Diophantine equation with cubes.

Question

Interested in the solution in general Diophantine equations of the form:

$X^3+Y^3+Z^3=3XYZ+q$

$q$ - what some integer.

Solutions similar equations can be written.

Since this equation is easy, as it is quite symmetrical.

$X^3+Y^3+Z^3-3XYZ=R^3$

Such a solution can write.

$X=sp(p+s)$

$Y=s(2p^2+s^2)$

$Z=p(p^2+2s^2)$

$R=p^3+s^3$

And solutions can be written:

$X=s(9p^2+9ps+10s^2)$

$Y=s(6p^2+12ps+7s^2)$

$Z=3p^3+3p^2s+15ps^2+7s^3$

$R=3(p+2s)(p^2-ps+s^2)$

Whether there are any thoughts how to solve this equation?

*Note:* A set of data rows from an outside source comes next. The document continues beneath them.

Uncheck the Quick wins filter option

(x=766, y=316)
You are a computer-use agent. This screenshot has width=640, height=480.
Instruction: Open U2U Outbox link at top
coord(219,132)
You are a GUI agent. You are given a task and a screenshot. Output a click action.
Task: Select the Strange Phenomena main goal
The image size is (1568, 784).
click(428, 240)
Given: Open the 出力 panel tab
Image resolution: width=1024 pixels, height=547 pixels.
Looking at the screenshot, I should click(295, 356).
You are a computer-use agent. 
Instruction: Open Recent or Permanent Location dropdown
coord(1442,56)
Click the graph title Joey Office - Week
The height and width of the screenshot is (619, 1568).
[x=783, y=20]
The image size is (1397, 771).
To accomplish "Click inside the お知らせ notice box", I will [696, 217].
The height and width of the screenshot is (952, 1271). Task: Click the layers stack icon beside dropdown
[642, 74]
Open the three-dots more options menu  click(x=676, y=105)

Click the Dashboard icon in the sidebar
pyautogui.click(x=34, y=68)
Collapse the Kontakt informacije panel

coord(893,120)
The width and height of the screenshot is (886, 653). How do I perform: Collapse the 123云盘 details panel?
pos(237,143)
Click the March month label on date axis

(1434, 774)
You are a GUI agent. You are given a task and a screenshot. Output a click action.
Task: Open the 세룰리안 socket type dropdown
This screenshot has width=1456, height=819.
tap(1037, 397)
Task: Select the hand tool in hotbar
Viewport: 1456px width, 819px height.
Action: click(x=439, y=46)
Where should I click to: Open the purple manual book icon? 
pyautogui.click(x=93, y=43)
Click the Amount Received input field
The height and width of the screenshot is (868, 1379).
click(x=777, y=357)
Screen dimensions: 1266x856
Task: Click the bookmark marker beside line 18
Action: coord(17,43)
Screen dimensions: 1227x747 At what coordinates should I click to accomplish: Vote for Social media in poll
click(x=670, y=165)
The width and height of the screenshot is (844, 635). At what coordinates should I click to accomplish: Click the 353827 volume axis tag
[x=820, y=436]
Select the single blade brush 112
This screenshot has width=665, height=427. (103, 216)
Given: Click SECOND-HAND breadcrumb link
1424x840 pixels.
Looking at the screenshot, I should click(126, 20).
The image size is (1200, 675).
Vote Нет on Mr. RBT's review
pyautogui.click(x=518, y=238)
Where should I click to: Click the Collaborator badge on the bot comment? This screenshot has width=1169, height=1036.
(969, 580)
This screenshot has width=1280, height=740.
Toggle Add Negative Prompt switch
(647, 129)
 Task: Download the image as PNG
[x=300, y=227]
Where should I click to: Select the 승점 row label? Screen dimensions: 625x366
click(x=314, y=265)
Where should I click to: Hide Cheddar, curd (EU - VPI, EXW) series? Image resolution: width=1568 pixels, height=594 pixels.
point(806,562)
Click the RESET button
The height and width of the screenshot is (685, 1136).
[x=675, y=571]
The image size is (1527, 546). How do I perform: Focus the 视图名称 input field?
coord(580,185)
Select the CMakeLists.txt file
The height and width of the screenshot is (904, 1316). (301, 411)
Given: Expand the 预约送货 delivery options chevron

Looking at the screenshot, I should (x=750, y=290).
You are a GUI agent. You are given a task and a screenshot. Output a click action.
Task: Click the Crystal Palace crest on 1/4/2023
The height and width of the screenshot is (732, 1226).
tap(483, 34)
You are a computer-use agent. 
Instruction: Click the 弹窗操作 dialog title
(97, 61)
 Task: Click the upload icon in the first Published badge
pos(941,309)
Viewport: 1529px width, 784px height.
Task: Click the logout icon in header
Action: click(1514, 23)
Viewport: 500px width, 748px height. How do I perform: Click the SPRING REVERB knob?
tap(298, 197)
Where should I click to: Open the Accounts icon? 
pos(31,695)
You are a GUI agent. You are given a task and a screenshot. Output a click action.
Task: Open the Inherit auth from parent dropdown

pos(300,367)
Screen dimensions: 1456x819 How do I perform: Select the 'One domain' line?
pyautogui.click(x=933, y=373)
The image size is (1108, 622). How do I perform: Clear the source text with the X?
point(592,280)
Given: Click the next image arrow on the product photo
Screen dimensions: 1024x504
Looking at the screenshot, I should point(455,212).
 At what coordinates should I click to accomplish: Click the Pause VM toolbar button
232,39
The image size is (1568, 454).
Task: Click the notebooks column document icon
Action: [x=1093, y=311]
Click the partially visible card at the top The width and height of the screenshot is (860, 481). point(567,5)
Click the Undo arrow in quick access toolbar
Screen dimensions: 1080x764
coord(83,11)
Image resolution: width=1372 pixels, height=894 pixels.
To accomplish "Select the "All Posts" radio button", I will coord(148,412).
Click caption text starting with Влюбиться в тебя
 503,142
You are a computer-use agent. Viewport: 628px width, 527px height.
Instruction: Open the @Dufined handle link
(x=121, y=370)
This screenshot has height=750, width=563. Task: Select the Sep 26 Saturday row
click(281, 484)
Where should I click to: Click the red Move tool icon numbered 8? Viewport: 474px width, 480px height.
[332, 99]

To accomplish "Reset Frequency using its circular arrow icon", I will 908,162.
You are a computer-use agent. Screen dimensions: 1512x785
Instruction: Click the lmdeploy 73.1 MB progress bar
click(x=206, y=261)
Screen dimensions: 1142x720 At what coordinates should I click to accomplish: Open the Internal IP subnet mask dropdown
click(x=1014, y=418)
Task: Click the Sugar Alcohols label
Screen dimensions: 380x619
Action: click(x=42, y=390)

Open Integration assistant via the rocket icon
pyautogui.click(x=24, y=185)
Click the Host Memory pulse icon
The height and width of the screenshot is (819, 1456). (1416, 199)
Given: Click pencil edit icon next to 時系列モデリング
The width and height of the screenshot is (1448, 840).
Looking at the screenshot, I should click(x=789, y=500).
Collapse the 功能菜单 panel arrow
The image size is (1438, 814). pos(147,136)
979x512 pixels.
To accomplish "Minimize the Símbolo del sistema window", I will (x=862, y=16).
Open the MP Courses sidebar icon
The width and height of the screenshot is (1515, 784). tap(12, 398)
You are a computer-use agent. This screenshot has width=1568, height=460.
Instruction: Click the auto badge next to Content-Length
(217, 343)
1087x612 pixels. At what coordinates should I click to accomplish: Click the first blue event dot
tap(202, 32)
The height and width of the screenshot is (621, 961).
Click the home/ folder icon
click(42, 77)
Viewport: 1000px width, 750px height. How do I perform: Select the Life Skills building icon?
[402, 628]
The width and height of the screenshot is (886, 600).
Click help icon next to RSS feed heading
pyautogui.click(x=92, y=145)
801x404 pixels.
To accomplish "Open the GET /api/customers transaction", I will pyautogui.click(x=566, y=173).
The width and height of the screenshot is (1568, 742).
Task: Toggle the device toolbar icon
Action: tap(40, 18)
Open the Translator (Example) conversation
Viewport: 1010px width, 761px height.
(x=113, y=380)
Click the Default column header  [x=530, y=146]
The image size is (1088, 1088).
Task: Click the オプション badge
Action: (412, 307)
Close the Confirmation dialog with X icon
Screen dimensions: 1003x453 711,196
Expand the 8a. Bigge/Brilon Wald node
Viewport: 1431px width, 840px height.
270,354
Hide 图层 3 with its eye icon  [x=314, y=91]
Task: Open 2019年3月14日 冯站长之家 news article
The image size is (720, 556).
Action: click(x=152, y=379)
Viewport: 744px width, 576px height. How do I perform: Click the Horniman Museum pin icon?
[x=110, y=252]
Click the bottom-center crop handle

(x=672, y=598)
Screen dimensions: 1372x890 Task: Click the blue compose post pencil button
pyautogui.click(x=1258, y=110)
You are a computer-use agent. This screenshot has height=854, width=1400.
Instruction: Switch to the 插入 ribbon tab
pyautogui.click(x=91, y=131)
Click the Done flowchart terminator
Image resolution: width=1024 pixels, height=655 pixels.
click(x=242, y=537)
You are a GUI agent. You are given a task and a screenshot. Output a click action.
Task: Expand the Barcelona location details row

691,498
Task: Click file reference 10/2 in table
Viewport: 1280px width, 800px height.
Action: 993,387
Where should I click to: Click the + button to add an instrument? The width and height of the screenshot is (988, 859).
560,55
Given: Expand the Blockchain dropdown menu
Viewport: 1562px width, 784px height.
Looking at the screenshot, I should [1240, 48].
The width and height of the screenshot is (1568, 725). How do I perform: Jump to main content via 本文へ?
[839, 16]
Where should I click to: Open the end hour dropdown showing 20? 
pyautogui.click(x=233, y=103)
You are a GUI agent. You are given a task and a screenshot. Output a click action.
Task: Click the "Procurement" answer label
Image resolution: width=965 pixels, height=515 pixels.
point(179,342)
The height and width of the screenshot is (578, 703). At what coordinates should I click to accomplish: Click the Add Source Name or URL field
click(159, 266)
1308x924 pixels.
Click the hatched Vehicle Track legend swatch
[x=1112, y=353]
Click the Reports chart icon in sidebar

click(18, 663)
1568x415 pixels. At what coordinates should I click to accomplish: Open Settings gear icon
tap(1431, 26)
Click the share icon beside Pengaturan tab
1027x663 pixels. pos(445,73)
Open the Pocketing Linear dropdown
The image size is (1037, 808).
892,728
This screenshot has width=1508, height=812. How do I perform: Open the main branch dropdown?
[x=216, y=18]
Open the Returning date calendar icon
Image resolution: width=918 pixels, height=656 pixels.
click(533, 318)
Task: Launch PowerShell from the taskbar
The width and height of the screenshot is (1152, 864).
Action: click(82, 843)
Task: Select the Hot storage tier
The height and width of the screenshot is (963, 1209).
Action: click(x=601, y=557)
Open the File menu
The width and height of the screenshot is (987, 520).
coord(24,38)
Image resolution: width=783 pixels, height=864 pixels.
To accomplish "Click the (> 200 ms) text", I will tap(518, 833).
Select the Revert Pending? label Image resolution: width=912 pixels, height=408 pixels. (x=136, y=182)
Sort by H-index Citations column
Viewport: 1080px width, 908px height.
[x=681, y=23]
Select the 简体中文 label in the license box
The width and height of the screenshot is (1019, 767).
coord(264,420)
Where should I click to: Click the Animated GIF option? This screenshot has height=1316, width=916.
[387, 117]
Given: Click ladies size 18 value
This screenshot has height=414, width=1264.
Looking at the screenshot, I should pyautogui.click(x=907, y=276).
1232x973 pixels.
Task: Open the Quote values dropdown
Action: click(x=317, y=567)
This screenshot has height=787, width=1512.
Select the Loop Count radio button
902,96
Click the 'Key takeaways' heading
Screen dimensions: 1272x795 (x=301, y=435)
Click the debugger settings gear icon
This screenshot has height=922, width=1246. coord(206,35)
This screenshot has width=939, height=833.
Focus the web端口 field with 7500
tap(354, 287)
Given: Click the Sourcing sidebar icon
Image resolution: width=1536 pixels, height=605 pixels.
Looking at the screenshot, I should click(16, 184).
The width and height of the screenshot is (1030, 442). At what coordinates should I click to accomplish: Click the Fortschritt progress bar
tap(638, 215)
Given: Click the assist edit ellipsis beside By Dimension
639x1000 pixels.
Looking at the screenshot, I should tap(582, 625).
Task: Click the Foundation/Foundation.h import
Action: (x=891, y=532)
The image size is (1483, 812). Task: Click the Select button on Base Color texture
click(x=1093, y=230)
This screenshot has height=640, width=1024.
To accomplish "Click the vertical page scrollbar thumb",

At first I thought to use for solving Pell's equation, but I think that you can do without.

Answer 1

You can use the following identity:

$$x^3+y^3+z^3-3xyz=(x+y+z)(x^2+y^2+z^2-xy-xz-yz)$$

Fixed integer q has a finite number of factorial expansions. So we get a finite number of systems of two equations:

$$x+y+z = a$$ $$x^2+y^2+z^2-xy-xz-yz = b$$

for all integers $a$ and $b$ such that $ab=q$. Excluding the variable z we obtain the quadratic equation in x and y.

CALCULATIONS:

Let $u = x + y$ and $v=x y$. Then we have $z = a - u$ and $$x^2+y^2+z^2-xy-xz-yz = u^2 - 2v + (a-u)^2 - v - (a-u)u =$$ $$u^2 - 3v + a^2 - 2au + u^2 - au +u^2 = 3u^2 - 3au - 3v + a^2$$

Thus, we have a equation in integers u and v: $$ 3(u^2 - au) - 3v = b - a^2$$ It`s something like Pell's equation as you said. But it is more simple and we can express v from u:

$$ 3v = 3(u^2 - au) - (b - a^2)$$

Next step. Let suppose that (x,y) is an integer solution of original equation then because $u = x + y$ and $v=x y$ there is integer m such that $u^2-4v=m^2$ (this is a discriminant of a square equation $(\lambda - x)(\lambda - y) = \lambda^2-u\lambda+v=0$).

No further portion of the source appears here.